(Records for the task)

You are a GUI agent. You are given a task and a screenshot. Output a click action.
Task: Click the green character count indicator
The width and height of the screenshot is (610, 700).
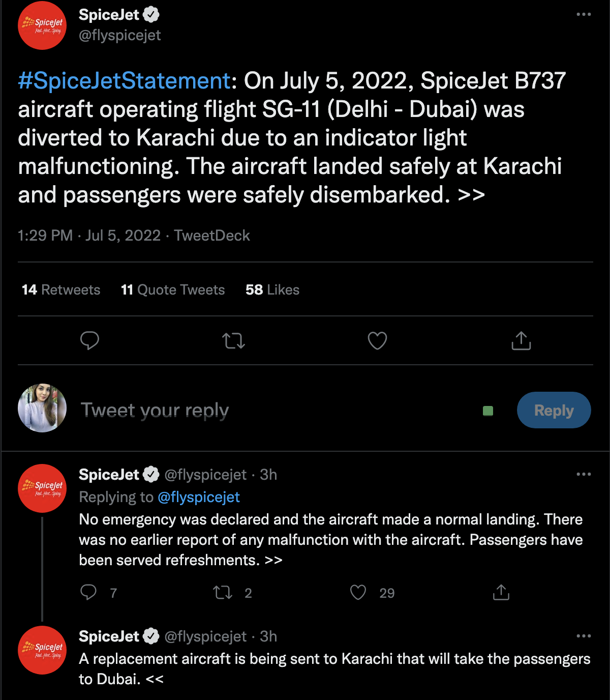pyautogui.click(x=488, y=411)
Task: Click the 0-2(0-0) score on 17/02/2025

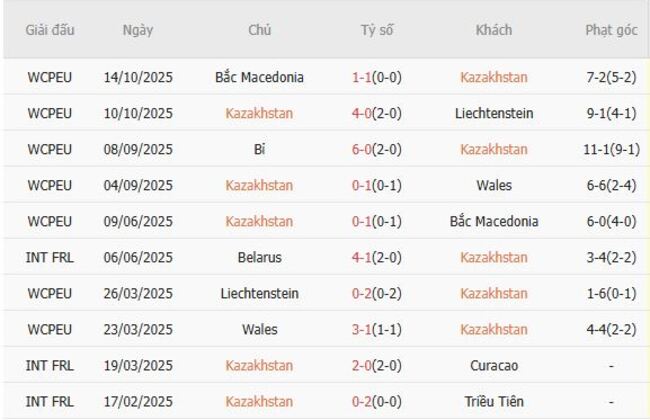Action: 377,401
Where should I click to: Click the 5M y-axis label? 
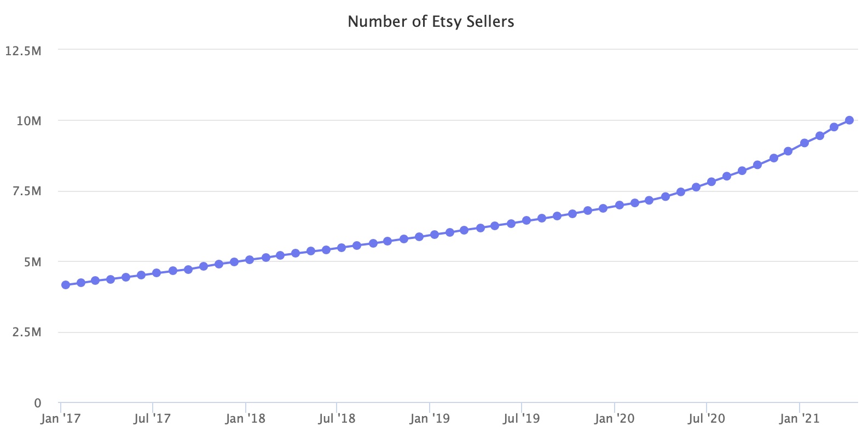click(32, 262)
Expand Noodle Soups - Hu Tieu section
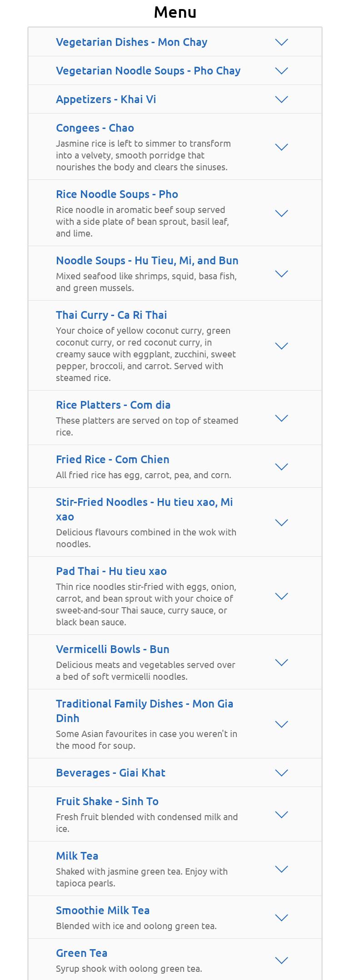Image resolution: width=350 pixels, height=980 pixels. (147, 261)

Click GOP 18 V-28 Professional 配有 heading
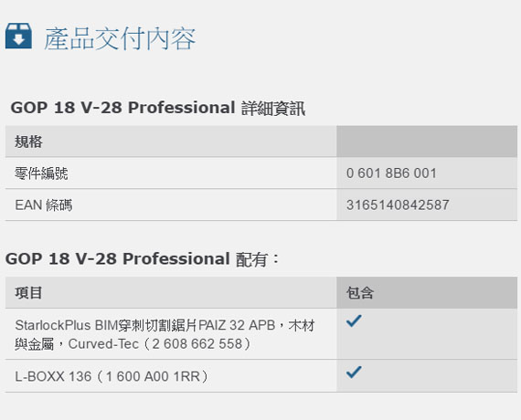(x=143, y=259)
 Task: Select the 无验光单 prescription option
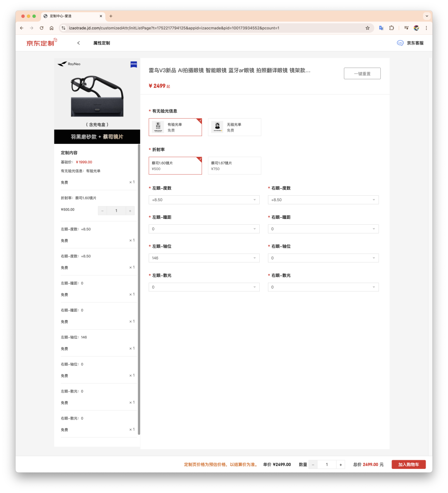click(234, 127)
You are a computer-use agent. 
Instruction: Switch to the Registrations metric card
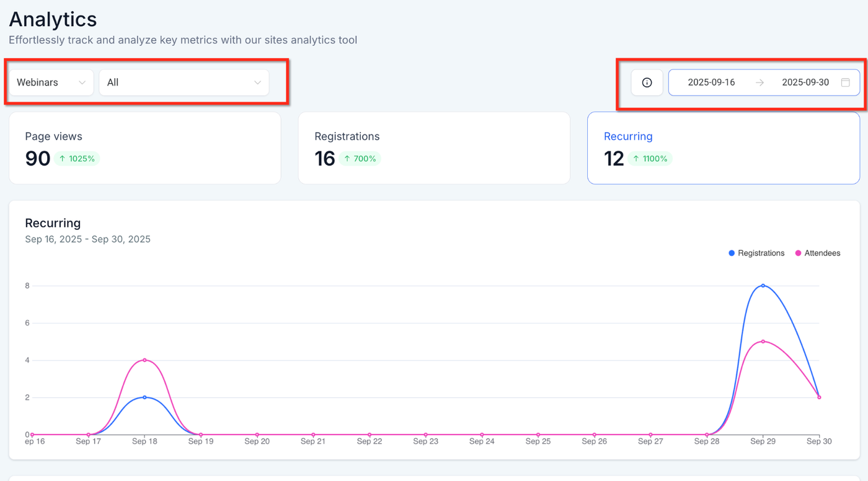[433, 148]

(End Records for the task)

Exercise brief ::
Where an entry holds an image, drop the image and copy the remaining text exactly.

Solution to this task ::
You are a GUI agent. You are given a task and a screenshot. Output a click action.
Task: Click the green character count indicator
The width and height of the screenshot is (610, 700).
pyautogui.click(x=488, y=411)
Task: Click the 0-2(0-0) score on 17/02/2025

Action: 377,401
Where should I click to: Click the 5M y-axis label? 
click(32, 262)
Expand Noodle Soups - Hu Tieu section
Image resolution: width=350 pixels, height=980 pixels. (147, 261)

Click GOP 18 V-28 Professional 配有 heading
(x=143, y=259)
 Task: Select the 无验光单 prescription option
click(234, 127)
You are a computer-use agent. 
Instruction: Switch to the Registrations metric card
[433, 148]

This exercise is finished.